• What to produce: From the line containing "Network (311, 218)" to the last line of the records below, retype every line exactly and output nothing else.

• Records for this exercise:
==============================
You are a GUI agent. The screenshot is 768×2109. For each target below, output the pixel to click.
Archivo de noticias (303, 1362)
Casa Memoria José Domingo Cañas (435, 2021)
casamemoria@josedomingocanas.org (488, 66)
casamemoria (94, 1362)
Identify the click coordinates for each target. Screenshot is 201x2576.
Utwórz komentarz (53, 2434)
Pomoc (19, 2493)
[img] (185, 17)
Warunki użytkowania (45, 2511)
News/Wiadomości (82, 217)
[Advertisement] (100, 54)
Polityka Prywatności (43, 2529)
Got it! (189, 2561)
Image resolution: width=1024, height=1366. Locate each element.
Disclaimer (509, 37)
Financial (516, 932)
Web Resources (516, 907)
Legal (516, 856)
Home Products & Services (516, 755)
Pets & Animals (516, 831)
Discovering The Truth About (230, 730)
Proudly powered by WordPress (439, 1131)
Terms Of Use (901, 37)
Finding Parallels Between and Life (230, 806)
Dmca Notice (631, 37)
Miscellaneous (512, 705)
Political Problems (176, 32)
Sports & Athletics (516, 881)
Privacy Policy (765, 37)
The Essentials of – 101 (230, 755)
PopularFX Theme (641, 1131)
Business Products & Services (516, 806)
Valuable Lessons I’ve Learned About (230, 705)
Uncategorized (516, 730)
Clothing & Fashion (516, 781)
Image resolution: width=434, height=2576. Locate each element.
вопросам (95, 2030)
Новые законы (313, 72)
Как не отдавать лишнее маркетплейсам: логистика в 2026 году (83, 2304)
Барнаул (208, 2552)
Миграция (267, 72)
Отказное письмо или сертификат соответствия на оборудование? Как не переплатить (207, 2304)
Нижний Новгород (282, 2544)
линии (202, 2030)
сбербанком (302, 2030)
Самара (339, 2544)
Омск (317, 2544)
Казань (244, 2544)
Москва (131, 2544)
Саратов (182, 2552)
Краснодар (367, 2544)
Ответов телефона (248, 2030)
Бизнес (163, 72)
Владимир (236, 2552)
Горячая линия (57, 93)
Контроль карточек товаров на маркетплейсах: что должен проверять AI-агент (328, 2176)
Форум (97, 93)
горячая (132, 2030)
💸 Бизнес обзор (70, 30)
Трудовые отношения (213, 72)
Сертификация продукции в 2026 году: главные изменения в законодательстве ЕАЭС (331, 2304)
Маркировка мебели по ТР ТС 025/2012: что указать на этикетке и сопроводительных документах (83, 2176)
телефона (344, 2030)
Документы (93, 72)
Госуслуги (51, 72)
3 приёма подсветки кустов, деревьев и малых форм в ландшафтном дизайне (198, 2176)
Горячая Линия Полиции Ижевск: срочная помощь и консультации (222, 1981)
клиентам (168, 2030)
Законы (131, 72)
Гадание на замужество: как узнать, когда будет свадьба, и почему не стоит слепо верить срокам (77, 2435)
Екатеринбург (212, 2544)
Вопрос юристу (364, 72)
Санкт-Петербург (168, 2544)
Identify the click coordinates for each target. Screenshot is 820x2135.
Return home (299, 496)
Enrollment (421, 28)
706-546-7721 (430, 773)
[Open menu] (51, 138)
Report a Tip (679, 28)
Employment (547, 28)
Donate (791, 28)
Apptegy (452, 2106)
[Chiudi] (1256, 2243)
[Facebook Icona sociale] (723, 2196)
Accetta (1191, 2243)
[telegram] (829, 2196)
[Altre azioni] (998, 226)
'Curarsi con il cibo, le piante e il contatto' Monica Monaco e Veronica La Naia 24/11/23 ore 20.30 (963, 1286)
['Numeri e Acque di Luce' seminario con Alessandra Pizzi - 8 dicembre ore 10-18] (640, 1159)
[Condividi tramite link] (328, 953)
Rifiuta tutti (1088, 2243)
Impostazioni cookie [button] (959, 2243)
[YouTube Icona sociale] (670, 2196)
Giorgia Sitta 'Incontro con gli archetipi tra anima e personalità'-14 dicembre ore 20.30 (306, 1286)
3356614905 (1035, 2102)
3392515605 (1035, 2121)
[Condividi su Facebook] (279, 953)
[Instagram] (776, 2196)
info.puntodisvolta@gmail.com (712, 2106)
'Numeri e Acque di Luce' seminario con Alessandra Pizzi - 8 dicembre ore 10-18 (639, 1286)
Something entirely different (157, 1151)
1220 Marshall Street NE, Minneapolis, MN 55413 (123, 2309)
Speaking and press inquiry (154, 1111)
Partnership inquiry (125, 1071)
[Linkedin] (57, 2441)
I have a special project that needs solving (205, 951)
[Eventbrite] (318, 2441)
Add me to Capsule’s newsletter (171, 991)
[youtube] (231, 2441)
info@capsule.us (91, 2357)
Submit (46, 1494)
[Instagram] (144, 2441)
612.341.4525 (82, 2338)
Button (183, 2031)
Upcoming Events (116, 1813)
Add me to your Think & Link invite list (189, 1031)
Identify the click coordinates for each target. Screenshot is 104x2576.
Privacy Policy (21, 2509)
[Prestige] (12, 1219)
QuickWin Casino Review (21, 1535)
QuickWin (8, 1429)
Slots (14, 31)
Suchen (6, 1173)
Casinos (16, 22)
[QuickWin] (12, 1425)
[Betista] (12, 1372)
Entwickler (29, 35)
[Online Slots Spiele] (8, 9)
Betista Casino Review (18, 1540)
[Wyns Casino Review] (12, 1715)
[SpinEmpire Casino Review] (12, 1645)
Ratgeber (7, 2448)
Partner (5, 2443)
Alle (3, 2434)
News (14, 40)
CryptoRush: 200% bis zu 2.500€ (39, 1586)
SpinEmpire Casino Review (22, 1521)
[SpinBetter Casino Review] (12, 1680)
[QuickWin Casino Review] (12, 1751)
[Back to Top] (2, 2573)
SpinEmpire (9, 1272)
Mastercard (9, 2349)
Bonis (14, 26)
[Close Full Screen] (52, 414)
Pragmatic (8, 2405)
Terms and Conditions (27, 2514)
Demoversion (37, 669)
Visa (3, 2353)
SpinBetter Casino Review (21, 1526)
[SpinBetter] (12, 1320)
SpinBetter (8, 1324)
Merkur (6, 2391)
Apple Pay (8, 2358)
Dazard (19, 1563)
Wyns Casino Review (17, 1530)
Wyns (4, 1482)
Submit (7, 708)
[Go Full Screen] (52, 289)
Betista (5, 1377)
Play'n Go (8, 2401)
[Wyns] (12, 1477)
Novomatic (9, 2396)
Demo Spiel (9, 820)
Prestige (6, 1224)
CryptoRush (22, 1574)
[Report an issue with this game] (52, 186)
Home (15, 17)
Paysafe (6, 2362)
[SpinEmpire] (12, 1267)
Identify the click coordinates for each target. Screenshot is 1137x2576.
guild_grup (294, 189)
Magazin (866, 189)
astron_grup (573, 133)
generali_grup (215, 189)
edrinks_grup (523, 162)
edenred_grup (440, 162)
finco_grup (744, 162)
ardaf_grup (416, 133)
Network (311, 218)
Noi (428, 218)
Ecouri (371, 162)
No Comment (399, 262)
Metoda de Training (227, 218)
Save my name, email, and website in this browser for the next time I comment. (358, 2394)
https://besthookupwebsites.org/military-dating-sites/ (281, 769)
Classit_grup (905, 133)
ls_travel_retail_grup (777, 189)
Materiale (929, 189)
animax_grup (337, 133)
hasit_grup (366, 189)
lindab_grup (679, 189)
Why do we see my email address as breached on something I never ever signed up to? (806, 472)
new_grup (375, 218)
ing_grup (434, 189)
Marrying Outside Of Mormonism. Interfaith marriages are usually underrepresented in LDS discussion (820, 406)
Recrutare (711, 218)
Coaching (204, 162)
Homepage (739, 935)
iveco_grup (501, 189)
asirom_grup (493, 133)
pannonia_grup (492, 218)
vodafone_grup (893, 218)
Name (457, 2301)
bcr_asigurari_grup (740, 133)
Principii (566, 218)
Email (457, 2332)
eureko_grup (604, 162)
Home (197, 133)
==============================
• Output of the exercise:
Network (311, 218)
Noi (428, 218)
Ecouri (371, 162)
No Comment (399, 262)
Metoda de Training (227, 218)
Save my name, email, and website in this browser for the next time I comment. (358, 2394)
https://besthookupwebsites.org/military-dating-sites/ (281, 769)
Classit_grup (905, 133)
ls_travel_retail_grup (777, 189)
Materiale (929, 189)
animax_grup (337, 133)
hasit_grup (366, 189)
lindab_grup (679, 189)
Why do we see my email address as breached on something I never ever signed up to? (806, 472)
new_grup (375, 218)
ing_grup (434, 189)
Marrying Outside Of Mormonism. Interfaith marriages are usually underrepresented in LDS discussion (820, 406)
Recrutare (711, 218)
Coaching (204, 162)
Homepage (739, 935)
iveco_grup (501, 189)
asirom_grup (493, 133)
pannonia_grup (492, 218)
vodafone_grup (893, 218)
Name (457, 2301)
bcr_asigurari_grup (740, 133)
Principii (566, 218)
Email (457, 2332)
eureko_grup (604, 162)
Home (197, 133)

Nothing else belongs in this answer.